During the presidential campaign, Mr. Obama said repeatedly that he had a principled commitment to genocide prevention, and that as president he would act to end the genocide in Darfur. The selection of Ms. Rice is a sign that Mr. Obama takes this commitment very seriously.

The Task Force

A high-profile project started last November, the Genocide Prevention Task Force, has issued its final report, Preventing Genocide: A Blueprint for U.S. Policymakers. The report includes a set of sensible recommendations directed at the president, the Congress, the American people, and the national-security establishment.

The recommendations call for early warning and early engagement before genocide is undertaken; preventive diplomacy; the availability of military options; as well as strengthening international norms.

We welcome the report as a positive step forward.

The task force began with a handicap: the identity of its co-chairs. The co-chairs, former secretary of state Madeline Albright and former secretary of defense William Cohen, on the eve of their appointment to this task force signed a letter urging Congress not to adopt the Armenian Genocide resolution. Asked on 60 Minutes on May 11, 1996, whether she was troubled by the fact that sanctions on Iraq in the Clinton era may have resulted in the death of 500,000 Iraqi children, Ms. Albright had replied callously, "I think this is a very hard choice, but the price - we think the price is worth it."

Thus, the task force had a credibility gap to overcome.

Did it overcome that credibility gap? On the negative side, the report is deliberately ahistorical; that is to say, it avoids history. While the authors necessarily draw on the lessons of history, they do not do so explicitly. The words Jew and gypsy do not occur in the final report even once; and the report makes only a couple of passing references to the Armenian Genocide and the Holocaust.

Preventing genocide "starts with acknowledging the tragic instances of genocide in world history." These are the words of Mr. Obama, and we agree with them wholeheartedly. The willingness to avoid history in order to appease a state benefiting from the fruits of genocide, Turkey, is a bad sign; it means the task force has failed to learn probably the biggest lesson of the past, that impunity breeds contempt for law. Those contemplating genocide today need to know that they and their successors will not be able to sweep their crimes under the rug while they enjoy the fruits of those crimes against humanity.

On the positive side, the task force has further raised the profile of genocide prevention as a national priority. It consulted widely, and succeeded in developing sound recommendations.

We welcome the final report as a step in the right direction, and look forward to working within a broad coalition - the report calls it "a permanent constituency for the prevention of genocide and mass atrocities" - to build on the recommendations.

The CNN documentary

The effort to build such a "permanent constituency" got a boost from a new CNN documentary, Scream Bloody Murder, which premiered on December 4.

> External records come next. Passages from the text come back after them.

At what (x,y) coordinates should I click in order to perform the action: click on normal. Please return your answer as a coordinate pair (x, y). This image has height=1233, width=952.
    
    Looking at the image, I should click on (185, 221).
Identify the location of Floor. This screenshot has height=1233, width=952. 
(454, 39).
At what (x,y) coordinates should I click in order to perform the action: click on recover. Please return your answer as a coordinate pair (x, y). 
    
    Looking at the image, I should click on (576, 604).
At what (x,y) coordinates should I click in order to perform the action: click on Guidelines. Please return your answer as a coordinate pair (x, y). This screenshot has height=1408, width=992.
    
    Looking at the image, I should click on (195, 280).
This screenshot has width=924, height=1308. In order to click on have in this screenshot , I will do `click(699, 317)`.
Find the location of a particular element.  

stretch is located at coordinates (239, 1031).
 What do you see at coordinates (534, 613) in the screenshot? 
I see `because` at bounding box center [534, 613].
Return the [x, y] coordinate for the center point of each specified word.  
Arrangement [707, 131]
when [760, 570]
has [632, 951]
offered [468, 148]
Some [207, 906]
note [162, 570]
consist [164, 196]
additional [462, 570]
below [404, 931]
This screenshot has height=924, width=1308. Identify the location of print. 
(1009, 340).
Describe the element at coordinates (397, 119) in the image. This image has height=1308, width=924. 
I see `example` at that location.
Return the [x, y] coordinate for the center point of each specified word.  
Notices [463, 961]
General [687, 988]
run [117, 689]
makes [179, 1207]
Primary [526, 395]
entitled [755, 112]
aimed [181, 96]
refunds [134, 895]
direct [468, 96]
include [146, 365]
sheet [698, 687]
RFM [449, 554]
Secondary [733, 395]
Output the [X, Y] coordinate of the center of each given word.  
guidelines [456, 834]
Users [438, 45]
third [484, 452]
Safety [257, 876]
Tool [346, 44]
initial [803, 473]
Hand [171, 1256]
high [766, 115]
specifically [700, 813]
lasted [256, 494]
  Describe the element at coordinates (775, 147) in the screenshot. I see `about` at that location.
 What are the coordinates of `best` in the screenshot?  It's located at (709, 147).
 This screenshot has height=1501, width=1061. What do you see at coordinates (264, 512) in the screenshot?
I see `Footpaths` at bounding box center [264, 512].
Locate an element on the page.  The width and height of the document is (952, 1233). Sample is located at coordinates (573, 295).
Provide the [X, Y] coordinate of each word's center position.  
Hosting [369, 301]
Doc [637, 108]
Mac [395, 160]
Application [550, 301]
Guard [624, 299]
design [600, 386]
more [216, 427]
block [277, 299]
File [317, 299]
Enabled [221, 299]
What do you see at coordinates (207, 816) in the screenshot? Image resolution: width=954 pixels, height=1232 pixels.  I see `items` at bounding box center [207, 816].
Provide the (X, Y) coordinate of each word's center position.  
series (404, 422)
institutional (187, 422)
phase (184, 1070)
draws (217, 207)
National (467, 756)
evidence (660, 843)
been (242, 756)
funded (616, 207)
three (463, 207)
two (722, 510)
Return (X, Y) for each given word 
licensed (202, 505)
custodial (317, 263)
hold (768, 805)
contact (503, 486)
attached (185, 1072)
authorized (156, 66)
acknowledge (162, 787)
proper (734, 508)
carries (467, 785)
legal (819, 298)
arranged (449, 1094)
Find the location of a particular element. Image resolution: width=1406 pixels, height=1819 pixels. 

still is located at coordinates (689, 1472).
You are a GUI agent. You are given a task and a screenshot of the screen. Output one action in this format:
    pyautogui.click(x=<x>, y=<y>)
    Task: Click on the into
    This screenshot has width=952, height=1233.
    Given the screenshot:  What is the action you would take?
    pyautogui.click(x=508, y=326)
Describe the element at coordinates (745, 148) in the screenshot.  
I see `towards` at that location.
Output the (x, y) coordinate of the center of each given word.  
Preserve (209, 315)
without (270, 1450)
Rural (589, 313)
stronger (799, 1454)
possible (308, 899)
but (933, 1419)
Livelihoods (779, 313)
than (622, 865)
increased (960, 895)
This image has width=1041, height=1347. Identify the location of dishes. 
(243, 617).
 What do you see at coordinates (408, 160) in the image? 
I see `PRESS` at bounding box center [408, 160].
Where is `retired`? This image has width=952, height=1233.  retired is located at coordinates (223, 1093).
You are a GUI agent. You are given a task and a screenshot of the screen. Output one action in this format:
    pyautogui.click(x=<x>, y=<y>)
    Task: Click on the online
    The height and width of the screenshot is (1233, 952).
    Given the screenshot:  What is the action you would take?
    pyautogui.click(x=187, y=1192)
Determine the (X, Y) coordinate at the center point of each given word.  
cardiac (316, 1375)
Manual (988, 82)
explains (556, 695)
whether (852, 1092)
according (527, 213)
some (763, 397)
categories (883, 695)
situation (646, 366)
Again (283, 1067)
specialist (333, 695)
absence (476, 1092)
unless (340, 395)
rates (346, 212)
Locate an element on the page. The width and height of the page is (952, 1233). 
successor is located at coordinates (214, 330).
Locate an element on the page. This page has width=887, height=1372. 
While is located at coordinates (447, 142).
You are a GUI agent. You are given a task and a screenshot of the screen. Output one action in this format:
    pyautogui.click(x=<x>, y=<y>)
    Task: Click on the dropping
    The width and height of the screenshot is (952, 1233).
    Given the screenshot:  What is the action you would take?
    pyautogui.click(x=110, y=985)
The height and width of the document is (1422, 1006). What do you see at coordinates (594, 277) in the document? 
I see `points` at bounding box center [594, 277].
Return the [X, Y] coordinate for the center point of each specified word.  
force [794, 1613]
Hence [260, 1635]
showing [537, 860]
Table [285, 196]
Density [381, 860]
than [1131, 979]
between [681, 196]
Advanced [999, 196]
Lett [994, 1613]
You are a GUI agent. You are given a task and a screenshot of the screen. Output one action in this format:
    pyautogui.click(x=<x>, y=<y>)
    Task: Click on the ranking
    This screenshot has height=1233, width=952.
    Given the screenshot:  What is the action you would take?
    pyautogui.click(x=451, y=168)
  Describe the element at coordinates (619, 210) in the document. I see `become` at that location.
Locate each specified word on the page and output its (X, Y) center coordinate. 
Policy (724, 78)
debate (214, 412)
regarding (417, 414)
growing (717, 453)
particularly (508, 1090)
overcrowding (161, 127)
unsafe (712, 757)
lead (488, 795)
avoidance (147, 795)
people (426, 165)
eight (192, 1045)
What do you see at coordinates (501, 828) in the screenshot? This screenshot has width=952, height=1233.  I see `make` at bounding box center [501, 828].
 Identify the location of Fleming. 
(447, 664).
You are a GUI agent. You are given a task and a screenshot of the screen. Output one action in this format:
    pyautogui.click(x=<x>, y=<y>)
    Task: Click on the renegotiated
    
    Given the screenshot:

As leading voices in that constituency for the prevention of genocide, Armenian-Americans should welcome the attention of CNN and its chief international correspondent, Christiane Amanpour, who hosts the documentary, to fighting genocide.

The documentary puts Ms. Amanpour and CNN firmly in the camp of those who recognize the importance of fighting genocide - and not sticking our heads into the sand. As we contemplate future confrontations between the forces of complacency and the "constituency for the prevention of genocide and mass atrocities," we are pleased to have these powerful media partners.

The documentary movingly and effectively focuses on the need for political will to confront genocide. It starts, albeit briefly, with the Armenian experience. Outraged by the Turkish state effort to eradicate the Armenian population of the Ottoman Empire, a young lawyer, Raphael Lemkin, coined the word genocide and set out to get the world to recognize it as a crime against humanity, subject to universal jurisdiction. Quoting Mr. Lemkin on the destruction of Armenians, a voice in the documentary chillingly intones, "Why is the killing of a million a lesser crime than the killing of a single individual?"

The bulk of the documentary, as we reported previously, focuses on recent instances of genocide or mass atrocities. These are the stories Ms. Amanpour has covered over the years, and she goes back to them to focus on the voices that spoke out and screamed "bloody murder." The question is why, even with the Genocide Convention in place, world powers do little to prevent and stop genocide as it happens.